--- START OF Passage given ---

Memories : good, bad and ugly

Mostly negative… i.e. as in Negatives of old family photos…

So - I’ve been working on this on, and off… and lot more “on” recently.

I have these format negatives (literally thousands - i.e. the family archive) :

  • 35 mm (called “135”) that’s so straightforward it doesn’t really bear discussing - all colour
  • 126 - it’s a nasty consumer-grade “instamatic” format - colour and black and white
  • 110 - another nasty consumer-grade format - it’s horribe and REALLY shit quality - all colour
    The trickiest format is :
  • 120 and 220 and 620 - these were the film formats popularised for use in Kodak’s “Box Brownie” cameras… They’re kinda horrible, and all different dimensions… I have negatives (Black and White) dating back over 80 years or so… My mum got a box brownie for her 12th or 13th birthday (circa 1950/51).

The negatives I’m MOST interested in are the 126 and the 120/220/620 box brownie negatives - I’m already finding happy snaps I don’t ever recall seeing before… I have literally THOUSANDS of negatives to get through… So I might scan “proof sheets” first, and batch process them with imagemagick.

On the weekend I bought a shonky thing the retailer advertised, on their shelves, as supporting 110 and 126 film negatives - got it home - and it DIDN’T - so I took it back the next day… and the quality was rubbish anyway…

So here’s what I’m going to do, and have purchased (on order) :

An A3 “light box” ostensibly marketed as a “tracing” solution.

--- END OF Passage given ---
--- START OF Recorded information ---

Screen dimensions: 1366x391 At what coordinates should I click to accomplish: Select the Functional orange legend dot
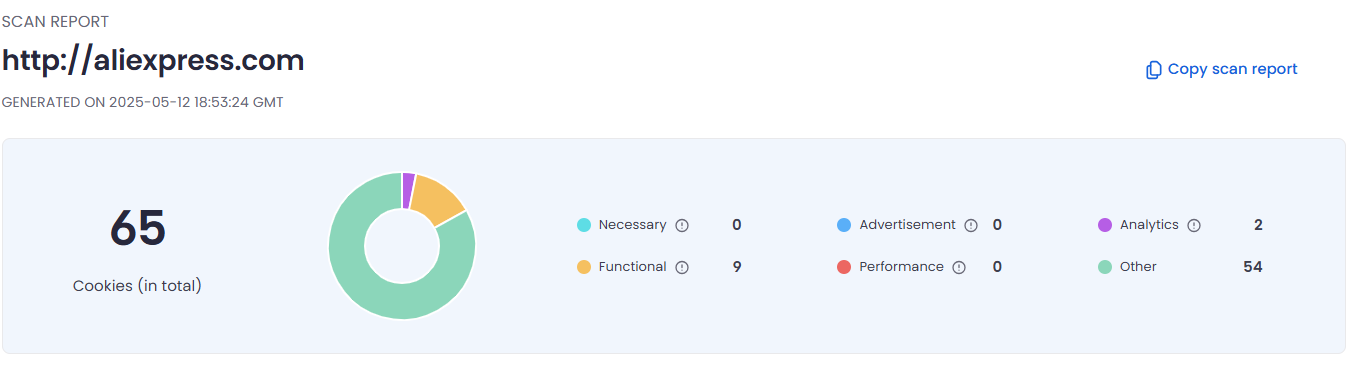584,268
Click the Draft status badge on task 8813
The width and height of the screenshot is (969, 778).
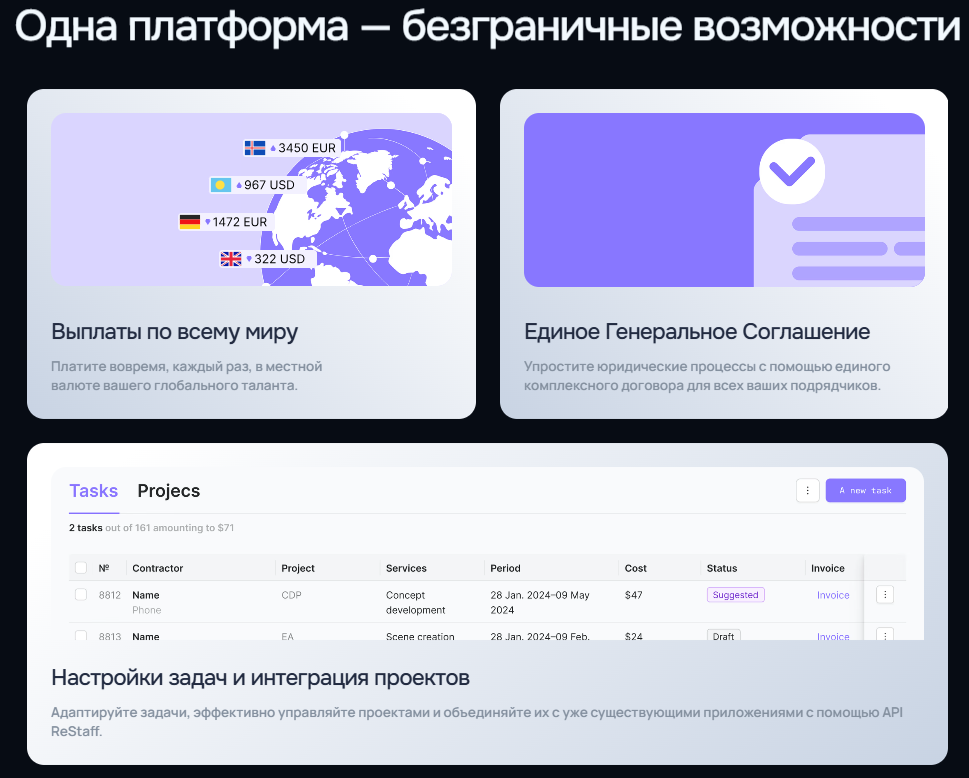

--- END OF Recorded information ---

◆ Directives ◆
**1)** Summarize the post about digitizing old family negatives in two sentences.
**2)** List every film format number named in the post about digitizing old family negatives.
**3)** Continue the post about digitizing old family negatives, picking up right after its final line.

◆ Results of the tasks ◆
**1)** The writer has thousands of family negatives in 135, 126, 110 and 120/220/620 formats and is most interested in the 126 and box brownie negatives, planning perhaps to scan proof sheets first and batch process them with imagemagick. After returning a device that was advertised as supporting 110 and 126 negatives but didn't, the writer has ordered an A3 light box marketed as a tracing solution.

**2)** 135, 126, 110, 120, 220, 620

**3)**
A “selfie” stick for my Samsung with a tripod mount and remote bluetooth button (arrived today - works perfectly) - the main thing I wanted was the remote “shutter release” button doohicky…

My process will be :

  1. plonk a bunch of negs on the light box, which hopefully has a clear sheet to hold the negs down.
  2. mount my Galaxy S9+ on the selfie stick/tripod (and hooked up to my Linux computer via USB C)
  3. take photos with the bluetooth button, so it’s “steady” on the Samsung handset.
  4. proof the resulting photos (over USB in “realtime”)
  5. use imagemagick (e.g. “convert” and “mogrify” to invert the negatives).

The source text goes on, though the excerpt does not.